Todos temiam Jack Nicholson. James L. Brooks compreendeu que era preciso utilizar um histriônico como um disco arranhado: seja lhe fazendo interpretar indefinidamente o mesmo refrão, seja lhe interrompendo. Graças a uma Helen Hunt que opõe às caretas de seu parceiro seu cansaço de mulher inquieta, Jack Nicholson só pode representar no vácuo – obrigado a manter a compostura, ou ser censurado –, desarmado por essa valentia feminina. Jack Nicholson não suporta ninguém exceto Helen Hunt, Helen Hunt suporta todo mundo exceto Jack Nicholson: a exasperação é, assim, essa curiosa relação humana que obriga a sair dos seus (maus) hábitos para se encontrar em território verdadeiramente estrangeiro – esse é o charme incomparável de As good as it gets, de dar constantemente a impressão de uma terra incognita por onde avança o casal.

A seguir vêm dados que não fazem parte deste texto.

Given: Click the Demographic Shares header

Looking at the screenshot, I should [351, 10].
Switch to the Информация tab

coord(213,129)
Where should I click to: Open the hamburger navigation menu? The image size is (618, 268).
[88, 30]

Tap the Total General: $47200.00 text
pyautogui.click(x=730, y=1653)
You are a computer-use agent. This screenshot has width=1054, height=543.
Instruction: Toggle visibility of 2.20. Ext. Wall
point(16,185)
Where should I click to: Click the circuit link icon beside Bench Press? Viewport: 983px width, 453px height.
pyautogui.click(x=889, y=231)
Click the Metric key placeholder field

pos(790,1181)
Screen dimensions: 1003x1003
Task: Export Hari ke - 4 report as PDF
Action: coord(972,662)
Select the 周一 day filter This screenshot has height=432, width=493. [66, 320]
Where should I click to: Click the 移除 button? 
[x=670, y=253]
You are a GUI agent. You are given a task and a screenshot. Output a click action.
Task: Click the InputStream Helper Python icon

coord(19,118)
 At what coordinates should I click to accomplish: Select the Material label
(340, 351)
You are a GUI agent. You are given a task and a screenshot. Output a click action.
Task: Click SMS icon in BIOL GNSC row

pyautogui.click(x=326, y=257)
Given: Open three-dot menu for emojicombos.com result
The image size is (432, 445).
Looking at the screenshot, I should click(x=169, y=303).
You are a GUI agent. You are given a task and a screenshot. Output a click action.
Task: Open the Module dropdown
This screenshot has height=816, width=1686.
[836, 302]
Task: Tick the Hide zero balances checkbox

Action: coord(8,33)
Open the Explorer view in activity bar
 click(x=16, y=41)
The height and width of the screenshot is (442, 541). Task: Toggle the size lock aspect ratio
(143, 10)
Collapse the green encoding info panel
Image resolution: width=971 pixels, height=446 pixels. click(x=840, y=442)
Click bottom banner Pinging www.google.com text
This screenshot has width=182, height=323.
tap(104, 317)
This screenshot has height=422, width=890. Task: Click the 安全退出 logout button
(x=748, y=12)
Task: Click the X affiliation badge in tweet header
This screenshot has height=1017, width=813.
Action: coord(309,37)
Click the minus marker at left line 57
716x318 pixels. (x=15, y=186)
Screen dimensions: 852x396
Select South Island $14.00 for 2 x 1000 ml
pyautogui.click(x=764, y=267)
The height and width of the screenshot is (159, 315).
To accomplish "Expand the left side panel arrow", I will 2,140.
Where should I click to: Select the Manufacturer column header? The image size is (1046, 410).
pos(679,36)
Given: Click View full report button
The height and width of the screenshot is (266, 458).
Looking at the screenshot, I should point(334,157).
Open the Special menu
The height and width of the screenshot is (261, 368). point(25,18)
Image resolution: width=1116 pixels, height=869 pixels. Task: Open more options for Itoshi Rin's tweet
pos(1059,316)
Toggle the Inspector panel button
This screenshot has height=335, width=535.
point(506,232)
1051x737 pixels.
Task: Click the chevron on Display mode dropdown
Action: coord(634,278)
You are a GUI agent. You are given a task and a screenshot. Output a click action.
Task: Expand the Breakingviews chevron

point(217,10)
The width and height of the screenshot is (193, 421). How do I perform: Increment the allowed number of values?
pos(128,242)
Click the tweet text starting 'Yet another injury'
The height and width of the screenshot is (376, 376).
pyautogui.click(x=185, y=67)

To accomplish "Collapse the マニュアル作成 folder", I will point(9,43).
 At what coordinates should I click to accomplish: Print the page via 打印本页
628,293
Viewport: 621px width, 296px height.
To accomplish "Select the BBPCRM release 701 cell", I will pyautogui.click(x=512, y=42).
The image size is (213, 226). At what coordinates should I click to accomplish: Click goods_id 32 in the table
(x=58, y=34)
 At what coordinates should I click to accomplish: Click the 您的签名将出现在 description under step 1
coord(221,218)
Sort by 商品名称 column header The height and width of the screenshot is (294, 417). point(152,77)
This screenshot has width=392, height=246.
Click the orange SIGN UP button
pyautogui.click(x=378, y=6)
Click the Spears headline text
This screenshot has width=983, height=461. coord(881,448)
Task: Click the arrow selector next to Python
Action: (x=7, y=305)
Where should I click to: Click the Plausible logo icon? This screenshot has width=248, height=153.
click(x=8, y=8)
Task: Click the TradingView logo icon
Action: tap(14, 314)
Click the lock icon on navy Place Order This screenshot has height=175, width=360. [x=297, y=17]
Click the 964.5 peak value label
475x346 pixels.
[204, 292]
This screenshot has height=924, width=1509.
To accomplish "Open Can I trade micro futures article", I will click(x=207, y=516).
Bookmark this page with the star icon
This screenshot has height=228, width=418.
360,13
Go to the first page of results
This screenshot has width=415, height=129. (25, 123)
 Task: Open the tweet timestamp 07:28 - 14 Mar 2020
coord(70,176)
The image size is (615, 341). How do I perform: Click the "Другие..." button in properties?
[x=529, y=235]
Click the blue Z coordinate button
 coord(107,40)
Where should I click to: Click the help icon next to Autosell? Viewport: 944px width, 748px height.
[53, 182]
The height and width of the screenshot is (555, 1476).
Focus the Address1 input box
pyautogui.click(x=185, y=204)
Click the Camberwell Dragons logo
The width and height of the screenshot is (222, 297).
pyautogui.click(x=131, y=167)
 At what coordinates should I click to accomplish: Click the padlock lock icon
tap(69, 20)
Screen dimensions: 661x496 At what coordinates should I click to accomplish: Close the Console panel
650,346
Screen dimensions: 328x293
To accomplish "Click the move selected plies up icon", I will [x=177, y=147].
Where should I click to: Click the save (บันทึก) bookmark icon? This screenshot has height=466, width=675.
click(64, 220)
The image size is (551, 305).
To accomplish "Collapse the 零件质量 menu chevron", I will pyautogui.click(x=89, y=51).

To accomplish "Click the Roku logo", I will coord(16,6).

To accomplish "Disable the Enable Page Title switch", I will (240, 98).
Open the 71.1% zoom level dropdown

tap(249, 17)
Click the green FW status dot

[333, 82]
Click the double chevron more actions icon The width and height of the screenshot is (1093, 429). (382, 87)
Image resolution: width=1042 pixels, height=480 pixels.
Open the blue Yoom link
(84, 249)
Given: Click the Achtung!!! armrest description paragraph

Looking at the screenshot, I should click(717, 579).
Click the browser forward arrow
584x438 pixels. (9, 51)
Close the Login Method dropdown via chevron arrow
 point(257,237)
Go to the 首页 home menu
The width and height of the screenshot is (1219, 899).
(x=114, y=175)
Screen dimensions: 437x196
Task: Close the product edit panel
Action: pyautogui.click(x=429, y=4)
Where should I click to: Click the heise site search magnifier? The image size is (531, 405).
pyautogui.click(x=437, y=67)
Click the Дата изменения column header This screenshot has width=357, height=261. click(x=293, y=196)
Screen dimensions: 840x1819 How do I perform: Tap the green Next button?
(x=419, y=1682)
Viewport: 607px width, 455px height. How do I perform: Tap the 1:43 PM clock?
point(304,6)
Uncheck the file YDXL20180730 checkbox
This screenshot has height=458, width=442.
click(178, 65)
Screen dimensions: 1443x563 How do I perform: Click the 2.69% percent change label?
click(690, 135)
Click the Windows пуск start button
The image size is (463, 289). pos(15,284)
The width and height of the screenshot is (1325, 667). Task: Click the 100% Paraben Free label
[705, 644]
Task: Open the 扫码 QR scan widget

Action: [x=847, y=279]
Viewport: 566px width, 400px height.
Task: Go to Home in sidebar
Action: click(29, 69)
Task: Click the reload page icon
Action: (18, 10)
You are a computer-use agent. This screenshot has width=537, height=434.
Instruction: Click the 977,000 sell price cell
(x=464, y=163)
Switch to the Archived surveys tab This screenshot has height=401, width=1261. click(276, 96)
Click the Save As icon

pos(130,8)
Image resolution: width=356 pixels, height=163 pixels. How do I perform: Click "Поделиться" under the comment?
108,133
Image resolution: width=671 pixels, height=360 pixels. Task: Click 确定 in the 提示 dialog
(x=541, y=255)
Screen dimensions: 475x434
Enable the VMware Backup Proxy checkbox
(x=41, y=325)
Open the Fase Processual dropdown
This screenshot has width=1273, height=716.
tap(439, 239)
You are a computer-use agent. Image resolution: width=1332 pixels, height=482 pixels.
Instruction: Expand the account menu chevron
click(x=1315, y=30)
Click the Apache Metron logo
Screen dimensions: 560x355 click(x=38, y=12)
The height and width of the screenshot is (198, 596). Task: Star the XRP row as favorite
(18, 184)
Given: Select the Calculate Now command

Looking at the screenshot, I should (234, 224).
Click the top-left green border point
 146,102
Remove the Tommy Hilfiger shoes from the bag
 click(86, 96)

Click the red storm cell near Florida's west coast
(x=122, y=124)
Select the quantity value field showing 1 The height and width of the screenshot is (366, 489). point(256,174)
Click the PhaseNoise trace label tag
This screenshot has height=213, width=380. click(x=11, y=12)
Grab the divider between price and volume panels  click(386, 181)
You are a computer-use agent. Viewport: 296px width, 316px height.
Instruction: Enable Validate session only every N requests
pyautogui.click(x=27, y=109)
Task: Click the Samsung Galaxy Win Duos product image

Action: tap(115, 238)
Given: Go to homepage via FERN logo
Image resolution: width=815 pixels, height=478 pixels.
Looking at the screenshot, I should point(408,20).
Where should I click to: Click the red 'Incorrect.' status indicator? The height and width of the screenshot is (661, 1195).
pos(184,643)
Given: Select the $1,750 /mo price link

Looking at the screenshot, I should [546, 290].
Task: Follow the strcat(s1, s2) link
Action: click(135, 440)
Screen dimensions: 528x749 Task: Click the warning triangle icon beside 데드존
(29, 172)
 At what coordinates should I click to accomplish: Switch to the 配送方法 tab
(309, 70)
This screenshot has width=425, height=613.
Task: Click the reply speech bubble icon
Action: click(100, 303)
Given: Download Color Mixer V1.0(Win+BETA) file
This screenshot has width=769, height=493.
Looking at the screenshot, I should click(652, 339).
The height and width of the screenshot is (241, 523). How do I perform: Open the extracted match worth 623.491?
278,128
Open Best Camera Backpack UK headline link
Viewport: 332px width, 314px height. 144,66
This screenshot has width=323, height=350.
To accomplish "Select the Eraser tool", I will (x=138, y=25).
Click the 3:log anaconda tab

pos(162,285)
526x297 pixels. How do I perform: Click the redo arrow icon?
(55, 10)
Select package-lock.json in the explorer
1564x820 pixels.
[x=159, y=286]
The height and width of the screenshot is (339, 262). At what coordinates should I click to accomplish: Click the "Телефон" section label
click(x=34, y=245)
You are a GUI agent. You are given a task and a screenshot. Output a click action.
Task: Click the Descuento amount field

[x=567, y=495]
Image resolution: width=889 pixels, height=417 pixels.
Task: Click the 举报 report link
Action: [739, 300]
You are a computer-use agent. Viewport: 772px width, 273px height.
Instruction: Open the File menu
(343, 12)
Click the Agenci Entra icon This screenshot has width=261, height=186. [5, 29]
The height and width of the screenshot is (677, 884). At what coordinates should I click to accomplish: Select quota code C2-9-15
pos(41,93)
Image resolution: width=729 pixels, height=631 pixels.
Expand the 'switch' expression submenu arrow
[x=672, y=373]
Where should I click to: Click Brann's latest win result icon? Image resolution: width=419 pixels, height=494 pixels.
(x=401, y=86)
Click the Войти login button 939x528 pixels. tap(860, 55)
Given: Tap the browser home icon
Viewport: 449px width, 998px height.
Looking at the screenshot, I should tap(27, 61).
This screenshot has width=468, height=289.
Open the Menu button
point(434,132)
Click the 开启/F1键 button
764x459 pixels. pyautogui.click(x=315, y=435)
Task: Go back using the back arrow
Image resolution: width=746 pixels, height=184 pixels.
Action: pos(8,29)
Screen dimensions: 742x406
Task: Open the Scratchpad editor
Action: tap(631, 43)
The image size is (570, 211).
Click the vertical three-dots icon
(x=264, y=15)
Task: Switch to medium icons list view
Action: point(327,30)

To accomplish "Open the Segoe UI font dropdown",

Não se pode aprender a amar um cachorrinho, um negro musculoso, um vizinho homossexual ou uma terna jovem mulher (sic). Esta é a bizarra convicção anti-humanista do filme, não sem lembrar a já célebre sentença mccareyana: “Eu amo o meu filho como se ele fosse humano”. A grande reconciliação humana não existe, e o misantropo permanecerá misantropo, apesar de tudo. Mas ele terá aprendido à reconsiderar esse vizinho homossexual, esse cachorrinho, esse negro musculoso, essa terna jovem mulher, quer dizer à lhes reservar, literalmente, um lugar na sua vida. Não se sabe se Jack Nicholson um dia saberá abraçar corretamente (e duvidamos disso!), mas, guiados pela prudência daqueles que perderam muito e tem tudo a ganhar, esse homem e essa mulher se experimentarão no amor. As good as it gets...

[1] No Brasil, o filme ganhou o titulo de Melhor é Impossível. (NdT)

Mariage à l'essai foi originalmente publicado na revista La Lettre du Cinéma n°6, verão de 1998, p. 42. Tradução: Miguel Haoni.